I risparmi dai costi della politica sarebbero importanti non tanto quantitativamente quanto simbolicamente: due sindaci, una dozzina di assessori e circa quaranta consiglieri in meno farebbero risparmiare circa 270.000 euro l’anno. L’associazione Città Comune, promotrice del referendum, è partita da un confronto con altre città di grandezza comparabile, scoprendo che ci sono città come Empoli che hanno circa 250 dipendenti comunali, mentre i tre comuni da fondere messi assieme ne hanno circa 480. La proposta è quindi quella di una graduale riduzione dei dipendenti comunali senza licenziamenti, attuata man mano che quelli con maggiore anzianità vanno in pensione, per arrivare a circa 320 dipendenti. Il processo prevede l’accorpamento della maggior parte degli uffici (ma non quelli che offrono i servizi direttamente ai cittadini, come ad esempio l’anagrafe), l’esternalizzazione di alcune attività a basso valore aggiunto (ad esempio la manutenzione degli immobili) ed il potenziamento di alcuni uffici (ad esempio l’Ufficio per le Relazioni con il Pubblico e l’ufficio legale). I risparmi calcolati, solo in termini di minore spesa del personale, sarebbero di quasi 3 milioni all’anno. A ciò si aggiungono altri vantaggi difficilmente quantificabili a priori: minori costi di formazione del personale e per le postazioni di lavoro (arredamento e manutenzione degli uffici, computer, software, riscaldamento, corrente elettrica ecc.) e la possibilità di alienare qualche immobile per abbattere il debito pubblico comunale.
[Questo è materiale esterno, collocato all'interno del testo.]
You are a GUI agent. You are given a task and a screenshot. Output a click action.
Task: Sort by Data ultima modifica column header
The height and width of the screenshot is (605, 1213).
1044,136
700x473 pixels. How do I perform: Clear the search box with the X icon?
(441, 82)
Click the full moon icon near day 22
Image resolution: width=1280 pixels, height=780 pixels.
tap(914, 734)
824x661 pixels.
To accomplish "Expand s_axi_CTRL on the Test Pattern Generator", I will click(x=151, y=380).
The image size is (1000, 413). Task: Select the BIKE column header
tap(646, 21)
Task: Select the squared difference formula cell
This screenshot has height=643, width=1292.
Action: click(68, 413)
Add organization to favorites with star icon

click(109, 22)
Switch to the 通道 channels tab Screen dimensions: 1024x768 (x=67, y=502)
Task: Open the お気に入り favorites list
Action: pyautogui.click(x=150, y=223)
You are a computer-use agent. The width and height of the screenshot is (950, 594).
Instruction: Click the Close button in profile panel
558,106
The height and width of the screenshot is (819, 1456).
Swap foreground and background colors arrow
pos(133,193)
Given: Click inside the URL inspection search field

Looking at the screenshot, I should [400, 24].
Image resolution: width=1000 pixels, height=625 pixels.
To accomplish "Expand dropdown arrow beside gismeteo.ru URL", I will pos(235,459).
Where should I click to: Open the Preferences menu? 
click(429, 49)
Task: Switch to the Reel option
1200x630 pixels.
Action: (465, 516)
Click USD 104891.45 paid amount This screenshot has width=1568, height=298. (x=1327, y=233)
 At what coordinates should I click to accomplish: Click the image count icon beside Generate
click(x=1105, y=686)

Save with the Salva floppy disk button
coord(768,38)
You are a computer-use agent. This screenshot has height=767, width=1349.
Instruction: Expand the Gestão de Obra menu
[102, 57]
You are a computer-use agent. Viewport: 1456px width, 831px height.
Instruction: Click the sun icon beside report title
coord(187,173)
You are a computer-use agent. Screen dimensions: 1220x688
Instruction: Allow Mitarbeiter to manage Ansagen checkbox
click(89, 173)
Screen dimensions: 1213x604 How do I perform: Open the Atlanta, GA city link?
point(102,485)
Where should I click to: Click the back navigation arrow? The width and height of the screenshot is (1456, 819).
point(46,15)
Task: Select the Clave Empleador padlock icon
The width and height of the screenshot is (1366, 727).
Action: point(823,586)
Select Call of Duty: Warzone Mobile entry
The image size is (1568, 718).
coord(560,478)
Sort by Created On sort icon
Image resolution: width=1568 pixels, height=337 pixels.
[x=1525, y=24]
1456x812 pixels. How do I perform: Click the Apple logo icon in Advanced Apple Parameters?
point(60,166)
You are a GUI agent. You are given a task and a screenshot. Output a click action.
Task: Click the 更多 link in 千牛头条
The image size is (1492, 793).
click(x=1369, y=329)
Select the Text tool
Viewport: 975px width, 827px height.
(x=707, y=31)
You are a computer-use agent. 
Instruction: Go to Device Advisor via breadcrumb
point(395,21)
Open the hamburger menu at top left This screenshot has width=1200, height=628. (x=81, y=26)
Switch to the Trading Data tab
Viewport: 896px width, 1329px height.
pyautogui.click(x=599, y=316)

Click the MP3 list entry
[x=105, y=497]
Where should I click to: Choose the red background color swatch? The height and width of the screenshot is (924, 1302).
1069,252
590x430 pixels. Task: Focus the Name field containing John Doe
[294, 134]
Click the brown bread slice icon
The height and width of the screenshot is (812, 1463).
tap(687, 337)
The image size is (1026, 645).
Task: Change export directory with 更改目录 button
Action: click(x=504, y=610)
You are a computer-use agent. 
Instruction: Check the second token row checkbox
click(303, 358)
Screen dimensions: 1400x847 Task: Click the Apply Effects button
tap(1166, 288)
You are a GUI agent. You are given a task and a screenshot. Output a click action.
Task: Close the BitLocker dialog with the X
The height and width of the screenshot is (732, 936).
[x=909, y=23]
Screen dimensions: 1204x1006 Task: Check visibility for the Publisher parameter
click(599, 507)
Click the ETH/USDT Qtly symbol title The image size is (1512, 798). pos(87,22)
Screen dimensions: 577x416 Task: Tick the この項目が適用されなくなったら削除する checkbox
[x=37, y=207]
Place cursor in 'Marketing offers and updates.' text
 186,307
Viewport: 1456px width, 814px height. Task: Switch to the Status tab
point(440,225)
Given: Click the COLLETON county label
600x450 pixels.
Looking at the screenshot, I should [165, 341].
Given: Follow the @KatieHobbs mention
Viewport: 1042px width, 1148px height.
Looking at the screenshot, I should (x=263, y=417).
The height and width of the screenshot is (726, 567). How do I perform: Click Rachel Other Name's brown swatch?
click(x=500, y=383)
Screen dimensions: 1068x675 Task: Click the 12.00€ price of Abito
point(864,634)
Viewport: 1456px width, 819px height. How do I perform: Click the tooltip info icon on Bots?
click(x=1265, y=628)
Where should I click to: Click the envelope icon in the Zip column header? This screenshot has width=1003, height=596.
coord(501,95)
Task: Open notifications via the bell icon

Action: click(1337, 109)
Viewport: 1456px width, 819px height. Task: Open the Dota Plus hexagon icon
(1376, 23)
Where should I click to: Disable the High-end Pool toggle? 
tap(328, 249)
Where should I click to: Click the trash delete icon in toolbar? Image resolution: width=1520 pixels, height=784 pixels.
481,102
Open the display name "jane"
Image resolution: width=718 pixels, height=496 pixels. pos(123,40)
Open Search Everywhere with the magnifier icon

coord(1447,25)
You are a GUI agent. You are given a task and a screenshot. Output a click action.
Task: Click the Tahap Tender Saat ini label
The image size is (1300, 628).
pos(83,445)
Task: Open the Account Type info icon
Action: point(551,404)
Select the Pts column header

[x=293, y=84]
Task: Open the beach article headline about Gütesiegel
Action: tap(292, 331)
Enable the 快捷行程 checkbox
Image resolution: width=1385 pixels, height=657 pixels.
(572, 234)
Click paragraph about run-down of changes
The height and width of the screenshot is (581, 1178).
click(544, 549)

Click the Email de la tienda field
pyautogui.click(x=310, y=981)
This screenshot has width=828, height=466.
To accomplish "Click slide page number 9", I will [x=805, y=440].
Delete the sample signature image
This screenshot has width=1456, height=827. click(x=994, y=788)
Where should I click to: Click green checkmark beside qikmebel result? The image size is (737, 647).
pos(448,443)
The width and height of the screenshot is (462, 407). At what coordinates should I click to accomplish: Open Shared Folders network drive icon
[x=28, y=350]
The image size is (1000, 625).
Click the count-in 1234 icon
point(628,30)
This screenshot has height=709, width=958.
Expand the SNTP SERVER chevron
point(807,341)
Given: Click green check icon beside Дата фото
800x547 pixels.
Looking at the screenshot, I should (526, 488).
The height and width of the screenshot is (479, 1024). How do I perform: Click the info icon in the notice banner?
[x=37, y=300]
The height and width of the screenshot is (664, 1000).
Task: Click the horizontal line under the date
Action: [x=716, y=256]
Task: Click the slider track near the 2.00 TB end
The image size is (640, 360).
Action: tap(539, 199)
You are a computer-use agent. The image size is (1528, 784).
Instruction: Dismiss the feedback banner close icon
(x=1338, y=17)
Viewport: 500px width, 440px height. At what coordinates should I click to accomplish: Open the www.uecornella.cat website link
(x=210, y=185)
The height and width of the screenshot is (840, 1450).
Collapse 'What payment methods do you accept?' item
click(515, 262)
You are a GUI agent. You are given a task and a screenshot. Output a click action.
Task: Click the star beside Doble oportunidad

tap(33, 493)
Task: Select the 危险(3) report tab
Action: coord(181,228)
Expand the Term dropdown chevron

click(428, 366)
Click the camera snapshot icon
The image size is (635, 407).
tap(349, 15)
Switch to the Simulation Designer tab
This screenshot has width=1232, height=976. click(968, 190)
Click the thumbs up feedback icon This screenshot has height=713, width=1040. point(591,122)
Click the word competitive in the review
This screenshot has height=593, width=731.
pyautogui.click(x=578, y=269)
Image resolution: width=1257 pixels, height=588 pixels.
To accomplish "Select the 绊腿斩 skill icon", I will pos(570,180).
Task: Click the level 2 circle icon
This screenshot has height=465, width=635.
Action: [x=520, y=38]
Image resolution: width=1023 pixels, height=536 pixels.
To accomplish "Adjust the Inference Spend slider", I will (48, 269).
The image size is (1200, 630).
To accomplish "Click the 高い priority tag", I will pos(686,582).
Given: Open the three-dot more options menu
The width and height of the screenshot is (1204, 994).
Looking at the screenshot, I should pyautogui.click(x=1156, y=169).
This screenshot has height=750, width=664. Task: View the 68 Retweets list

Quello di Monfalcone, Ronchi dei Legionari e Staranzano è un progetto che vuol fare da modello e da best practice a livello nazionale e dimostrare i vantaggi dei processi di fusione che, è bene ricordarlo, in Germania sono stati adottati senza nessun referendum consultivo oltre 40 anni fa, tanto che oggi il comune medio tedesco conta 50.000 abitanti, mentre quello italiano ne conta circa 7.500. Di certo non è un processo che da solo potrà risanare le finanze pubbliche ma, se esteso a livello nazionale, potrà fornire un contributo significativo, senza tagliare i servizi ed in certi casi potenziandoli.